The Dataset: YouTube subtitles…
About the dataset: Created by EleutherAI, YouTube Subtitles is part of the Pile dataset, which includes various data sources like Wikipedia and Enron emails. Subtitles were extracted from educational and popular channels without including video imagery.
Corporate use: Companies like Apple, Nvidia, and Salesforce have confirmed using the Pile dataset to train AI models. Salesforce’s AI model, built using the Pile, has been downloaded 86,000 times.
Legal and ethical concerns…
Terms of Service violations: Using YouTube data without permission breaches YouTube’s terms, which prohibit automated data scraping. Google has taken measures to prevent such scraping, yet some scripts remain active on platforms like GitHub.
Creators’ rights: Creators demand compensation for the use of their content, arguing it’s essential for their livelihood. The issue raises broader questions about copyright, fair use, and the ethical use of digital content for AI training.
Potential consequences: AI-generated content risks creating fake or misleading information, exemplified by a fake Tucker Carlson clip using David Pakman’s script. Content like Einstein Parrot’s mimicking videos adds a layer of complexity regarding voice and identity replication.
Looking forward…
Regulatory and legal actions: Creators and legal experts are advocating for regulations and fair compensation mechanisms. Lawsuits against AI companies for unauthorized use of data are increasing, seeking to clarify legal boundaries and protect creators’ rights.
The role of platforms: Platforms like YouTube and GitHub need to enforce stricter controls to prevent unauthorized data use. Transparency from AI companies regarding data sources and consent is crucial to maintain trust and ethical standards in AI development.
OpenAI nears "reasoning"-capable AI
OpenAI researchers believe they are close to developing AI capable of human-level "reasoning," according to reports from Bloomberg and Reuters.

Why it matters: Creating AI that can reason like humans would be a major milestone. However, experts are divided on whether today's AI models can evolve to understand and adapt to the world like humans.
Key developments:
Five Levels of AGI: OpenAI has defined five levels of AGI:
Chatbots: Conversational language AI.
Reasoners: Human-level problem-solving AI.
Agents: AI that can take actions.
Innovators: AI aiding in invention.
Organizations: AI performing organizational tasks.
Current progress: OpenAI leaders indicated their systems are at level 1 but nearing level 2.
Project "Strawberry": An initiative aimed at developing AI with human-level reasoning, planning, and problem-solving.

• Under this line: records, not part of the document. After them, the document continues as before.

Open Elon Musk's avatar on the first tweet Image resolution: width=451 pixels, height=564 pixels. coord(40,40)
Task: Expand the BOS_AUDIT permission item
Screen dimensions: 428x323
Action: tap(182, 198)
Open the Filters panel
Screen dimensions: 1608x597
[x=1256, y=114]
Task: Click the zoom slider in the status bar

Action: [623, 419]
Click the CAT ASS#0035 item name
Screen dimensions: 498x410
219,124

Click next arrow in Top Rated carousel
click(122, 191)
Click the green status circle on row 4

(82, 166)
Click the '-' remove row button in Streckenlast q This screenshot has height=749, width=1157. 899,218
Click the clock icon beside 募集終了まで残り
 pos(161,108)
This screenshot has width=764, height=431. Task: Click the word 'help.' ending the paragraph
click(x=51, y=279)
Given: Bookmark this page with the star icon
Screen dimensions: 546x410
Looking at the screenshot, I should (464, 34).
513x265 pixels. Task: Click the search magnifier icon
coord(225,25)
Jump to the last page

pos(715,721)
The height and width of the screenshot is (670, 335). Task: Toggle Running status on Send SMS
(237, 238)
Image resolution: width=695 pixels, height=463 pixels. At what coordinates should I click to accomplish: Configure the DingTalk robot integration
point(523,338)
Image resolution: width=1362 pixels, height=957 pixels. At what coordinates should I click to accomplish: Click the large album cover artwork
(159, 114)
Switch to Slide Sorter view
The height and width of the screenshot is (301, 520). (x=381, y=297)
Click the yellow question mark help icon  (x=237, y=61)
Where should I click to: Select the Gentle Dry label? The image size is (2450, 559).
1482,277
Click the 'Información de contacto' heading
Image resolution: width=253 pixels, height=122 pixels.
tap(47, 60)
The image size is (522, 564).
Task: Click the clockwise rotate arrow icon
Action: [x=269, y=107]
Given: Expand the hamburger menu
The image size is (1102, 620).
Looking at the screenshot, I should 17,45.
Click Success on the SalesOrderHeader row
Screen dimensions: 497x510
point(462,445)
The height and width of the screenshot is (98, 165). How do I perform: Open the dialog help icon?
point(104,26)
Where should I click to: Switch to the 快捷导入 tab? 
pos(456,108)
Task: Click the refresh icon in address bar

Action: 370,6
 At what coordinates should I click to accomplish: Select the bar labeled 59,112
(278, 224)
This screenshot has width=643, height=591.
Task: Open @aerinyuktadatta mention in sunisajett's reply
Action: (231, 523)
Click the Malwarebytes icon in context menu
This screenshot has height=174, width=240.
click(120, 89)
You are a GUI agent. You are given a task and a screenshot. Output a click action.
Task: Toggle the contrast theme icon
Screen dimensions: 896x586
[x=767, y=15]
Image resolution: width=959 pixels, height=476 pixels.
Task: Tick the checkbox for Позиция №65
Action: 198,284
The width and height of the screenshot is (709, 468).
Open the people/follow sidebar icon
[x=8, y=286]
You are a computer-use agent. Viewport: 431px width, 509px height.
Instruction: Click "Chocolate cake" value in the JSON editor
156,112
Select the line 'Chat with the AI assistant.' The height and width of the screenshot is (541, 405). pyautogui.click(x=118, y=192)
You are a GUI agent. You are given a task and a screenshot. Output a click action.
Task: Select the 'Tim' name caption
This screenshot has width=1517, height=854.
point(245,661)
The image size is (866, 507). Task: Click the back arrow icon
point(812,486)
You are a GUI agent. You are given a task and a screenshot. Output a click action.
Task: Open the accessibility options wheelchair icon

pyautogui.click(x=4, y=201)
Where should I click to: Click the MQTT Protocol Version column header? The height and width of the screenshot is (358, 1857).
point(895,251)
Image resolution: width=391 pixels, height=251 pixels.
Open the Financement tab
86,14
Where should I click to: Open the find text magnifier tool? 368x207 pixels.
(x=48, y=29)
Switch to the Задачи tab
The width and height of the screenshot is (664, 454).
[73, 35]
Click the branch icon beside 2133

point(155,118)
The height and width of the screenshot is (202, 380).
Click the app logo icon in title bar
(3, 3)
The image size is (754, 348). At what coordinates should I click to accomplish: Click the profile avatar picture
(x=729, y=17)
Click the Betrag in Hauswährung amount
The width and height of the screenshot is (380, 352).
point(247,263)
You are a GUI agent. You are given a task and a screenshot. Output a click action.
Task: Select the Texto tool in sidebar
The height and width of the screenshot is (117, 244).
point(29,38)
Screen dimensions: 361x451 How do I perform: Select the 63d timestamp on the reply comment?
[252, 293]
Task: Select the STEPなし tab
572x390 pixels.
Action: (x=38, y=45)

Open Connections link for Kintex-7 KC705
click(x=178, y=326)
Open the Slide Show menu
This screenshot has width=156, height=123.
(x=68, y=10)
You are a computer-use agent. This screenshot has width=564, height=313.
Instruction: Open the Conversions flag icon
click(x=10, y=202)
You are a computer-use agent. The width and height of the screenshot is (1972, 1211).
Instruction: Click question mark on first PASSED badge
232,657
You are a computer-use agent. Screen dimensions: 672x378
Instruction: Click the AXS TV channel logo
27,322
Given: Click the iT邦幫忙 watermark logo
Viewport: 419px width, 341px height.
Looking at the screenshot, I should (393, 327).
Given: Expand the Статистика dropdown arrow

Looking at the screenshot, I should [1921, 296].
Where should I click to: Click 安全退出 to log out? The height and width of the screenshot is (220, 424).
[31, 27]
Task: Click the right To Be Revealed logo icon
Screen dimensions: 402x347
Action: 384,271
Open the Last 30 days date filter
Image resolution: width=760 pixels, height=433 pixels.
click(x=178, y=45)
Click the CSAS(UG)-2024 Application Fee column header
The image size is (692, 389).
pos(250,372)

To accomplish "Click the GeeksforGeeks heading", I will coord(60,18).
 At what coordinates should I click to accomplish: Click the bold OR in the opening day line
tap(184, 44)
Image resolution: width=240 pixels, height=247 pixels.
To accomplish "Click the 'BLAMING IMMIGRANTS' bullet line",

Context: Prior to a failed board attempt to oust CEO Sam Altman, rumors of significant AI breakthroughs had circulated. Altman hinted at major advancements in AI during a public event.
Current products: Despite ambitions, OpenAI's latest product, GPT-4o, enhances text and visual modes but has not yet achieved human-level reasoning.
Mission and skepticism: OpenAI aims to ensure AGI benefits humanity, but definitions of AGI are vague. Optimists believe AGI will evolve from current models, while skeptics think LLMs will hit a limit before achieving human-level reasoning.
Comparisons: OpenAI's five-level AGI framework is similar to autonomous vehicle progress models and Google's AI development framework.
OpenAI, along with other tech giants, is investing heavily in achieving AGI. Clear definitions and achievable milestones are crucial as the journey towards true AGI continues.